> _Entries supplied_
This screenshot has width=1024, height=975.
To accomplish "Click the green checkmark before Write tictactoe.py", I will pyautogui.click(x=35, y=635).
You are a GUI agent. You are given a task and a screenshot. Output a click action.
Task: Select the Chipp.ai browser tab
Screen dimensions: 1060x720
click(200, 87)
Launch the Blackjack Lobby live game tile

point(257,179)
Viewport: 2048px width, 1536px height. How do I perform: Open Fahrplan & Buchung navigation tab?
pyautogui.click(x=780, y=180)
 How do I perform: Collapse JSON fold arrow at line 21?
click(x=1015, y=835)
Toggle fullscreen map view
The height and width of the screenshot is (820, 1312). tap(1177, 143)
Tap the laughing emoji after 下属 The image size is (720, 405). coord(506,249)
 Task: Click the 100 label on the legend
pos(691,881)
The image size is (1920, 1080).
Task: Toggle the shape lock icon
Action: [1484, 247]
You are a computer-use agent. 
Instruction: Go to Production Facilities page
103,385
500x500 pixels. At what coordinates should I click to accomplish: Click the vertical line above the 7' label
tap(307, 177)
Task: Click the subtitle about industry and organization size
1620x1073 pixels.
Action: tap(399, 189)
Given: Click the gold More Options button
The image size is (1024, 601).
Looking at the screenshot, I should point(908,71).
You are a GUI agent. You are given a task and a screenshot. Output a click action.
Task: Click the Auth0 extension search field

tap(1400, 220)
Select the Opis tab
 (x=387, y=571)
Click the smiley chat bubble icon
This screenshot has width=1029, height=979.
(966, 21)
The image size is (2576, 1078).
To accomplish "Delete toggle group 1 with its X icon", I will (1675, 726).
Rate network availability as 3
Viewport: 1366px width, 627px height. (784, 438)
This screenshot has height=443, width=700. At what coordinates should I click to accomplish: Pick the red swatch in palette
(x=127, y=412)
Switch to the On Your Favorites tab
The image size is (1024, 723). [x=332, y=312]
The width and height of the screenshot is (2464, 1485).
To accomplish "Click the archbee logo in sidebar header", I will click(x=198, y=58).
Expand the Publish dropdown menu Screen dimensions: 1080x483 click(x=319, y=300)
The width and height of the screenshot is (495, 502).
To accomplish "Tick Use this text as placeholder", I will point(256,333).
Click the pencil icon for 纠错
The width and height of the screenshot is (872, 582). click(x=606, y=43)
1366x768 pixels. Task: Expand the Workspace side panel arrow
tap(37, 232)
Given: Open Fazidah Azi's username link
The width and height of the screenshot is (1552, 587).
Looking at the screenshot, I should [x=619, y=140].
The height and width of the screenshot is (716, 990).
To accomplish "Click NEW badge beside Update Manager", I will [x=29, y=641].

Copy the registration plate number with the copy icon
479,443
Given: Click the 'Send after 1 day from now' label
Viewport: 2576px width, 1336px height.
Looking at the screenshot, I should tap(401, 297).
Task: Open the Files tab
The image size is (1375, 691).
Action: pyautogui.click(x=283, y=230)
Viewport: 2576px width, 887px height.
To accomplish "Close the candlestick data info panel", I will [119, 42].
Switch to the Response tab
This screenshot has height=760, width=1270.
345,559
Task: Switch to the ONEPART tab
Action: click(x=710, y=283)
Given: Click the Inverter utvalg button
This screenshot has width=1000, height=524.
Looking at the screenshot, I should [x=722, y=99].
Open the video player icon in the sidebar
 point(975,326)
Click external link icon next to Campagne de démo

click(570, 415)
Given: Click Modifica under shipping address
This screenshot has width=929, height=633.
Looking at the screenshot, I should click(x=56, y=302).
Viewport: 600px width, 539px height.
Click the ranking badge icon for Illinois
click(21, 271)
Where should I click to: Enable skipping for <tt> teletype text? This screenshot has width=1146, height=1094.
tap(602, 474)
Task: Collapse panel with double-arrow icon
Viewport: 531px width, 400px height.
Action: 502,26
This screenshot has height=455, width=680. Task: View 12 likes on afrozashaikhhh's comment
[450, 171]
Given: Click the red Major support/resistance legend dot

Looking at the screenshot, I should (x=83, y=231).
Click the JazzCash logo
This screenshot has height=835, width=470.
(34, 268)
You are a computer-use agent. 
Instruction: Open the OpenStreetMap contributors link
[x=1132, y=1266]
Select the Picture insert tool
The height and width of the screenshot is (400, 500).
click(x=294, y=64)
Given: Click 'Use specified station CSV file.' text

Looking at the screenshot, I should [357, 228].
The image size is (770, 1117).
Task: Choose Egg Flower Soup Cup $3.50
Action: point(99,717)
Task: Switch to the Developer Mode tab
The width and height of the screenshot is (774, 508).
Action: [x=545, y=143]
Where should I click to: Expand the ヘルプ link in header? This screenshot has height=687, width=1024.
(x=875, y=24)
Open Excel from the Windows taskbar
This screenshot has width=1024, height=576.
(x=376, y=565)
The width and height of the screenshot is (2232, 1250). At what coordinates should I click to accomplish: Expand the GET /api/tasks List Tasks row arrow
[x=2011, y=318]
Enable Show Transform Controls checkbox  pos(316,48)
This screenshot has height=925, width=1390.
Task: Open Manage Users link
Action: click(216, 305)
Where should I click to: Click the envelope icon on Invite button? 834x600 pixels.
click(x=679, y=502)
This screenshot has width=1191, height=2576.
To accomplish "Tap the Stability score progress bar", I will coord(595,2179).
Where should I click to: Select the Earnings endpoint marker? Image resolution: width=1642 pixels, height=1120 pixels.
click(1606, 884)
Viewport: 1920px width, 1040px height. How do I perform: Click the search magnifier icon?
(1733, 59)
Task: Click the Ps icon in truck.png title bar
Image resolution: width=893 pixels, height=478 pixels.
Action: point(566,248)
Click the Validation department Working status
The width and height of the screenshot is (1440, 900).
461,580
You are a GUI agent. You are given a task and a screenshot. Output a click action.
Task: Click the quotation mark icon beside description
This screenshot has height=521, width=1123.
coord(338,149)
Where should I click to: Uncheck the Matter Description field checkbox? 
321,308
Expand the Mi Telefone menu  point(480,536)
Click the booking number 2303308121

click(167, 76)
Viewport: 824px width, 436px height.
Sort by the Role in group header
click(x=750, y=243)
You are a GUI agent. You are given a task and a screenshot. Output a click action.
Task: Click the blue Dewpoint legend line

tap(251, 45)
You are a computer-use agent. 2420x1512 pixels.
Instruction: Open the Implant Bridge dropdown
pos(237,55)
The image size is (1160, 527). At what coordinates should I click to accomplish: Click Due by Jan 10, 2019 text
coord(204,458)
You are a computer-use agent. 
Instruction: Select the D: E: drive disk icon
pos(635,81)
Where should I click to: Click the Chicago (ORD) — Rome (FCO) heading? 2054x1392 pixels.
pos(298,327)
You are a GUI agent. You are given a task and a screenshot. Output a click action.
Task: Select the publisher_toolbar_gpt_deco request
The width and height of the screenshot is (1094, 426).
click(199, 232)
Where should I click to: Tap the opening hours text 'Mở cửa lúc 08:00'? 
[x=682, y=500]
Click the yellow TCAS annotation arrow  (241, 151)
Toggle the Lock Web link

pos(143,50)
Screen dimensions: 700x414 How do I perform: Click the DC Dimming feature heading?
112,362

> _Task_
Copy out verbatim the lines of the material above, from the line holding "This screenshot has height=455, width=680." through the line holding "(x=376, y=565)", both included.

> _Written answer_
This screenshot has height=455, width=680. Task: View 12 likes on afrozashaikhhh's comment
[450, 171]
Given: Click the red Major support/resistance legend dot

Looking at the screenshot, I should (x=83, y=231).
Click the JazzCash logo
This screenshot has height=835, width=470.
(34, 268)
You are a computer-use agent. 
Instruction: Open the OpenStreetMap contributors link
[x=1132, y=1266]
Select the Picture insert tool
The height and width of the screenshot is (400, 500).
click(x=294, y=64)
Given: Click 'Use specified station CSV file.' text

Looking at the screenshot, I should [357, 228].
The image size is (770, 1117).
Task: Choose Egg Flower Soup Cup $3.50
Action: point(99,717)
Task: Switch to the Developer Mode tab
The width and height of the screenshot is (774, 508).
Action: [x=545, y=143]
Where should I click to: Expand the ヘルプ link in header? This screenshot has height=687, width=1024.
(x=875, y=24)
Open Excel from the Windows taskbar
This screenshot has width=1024, height=576.
(x=376, y=565)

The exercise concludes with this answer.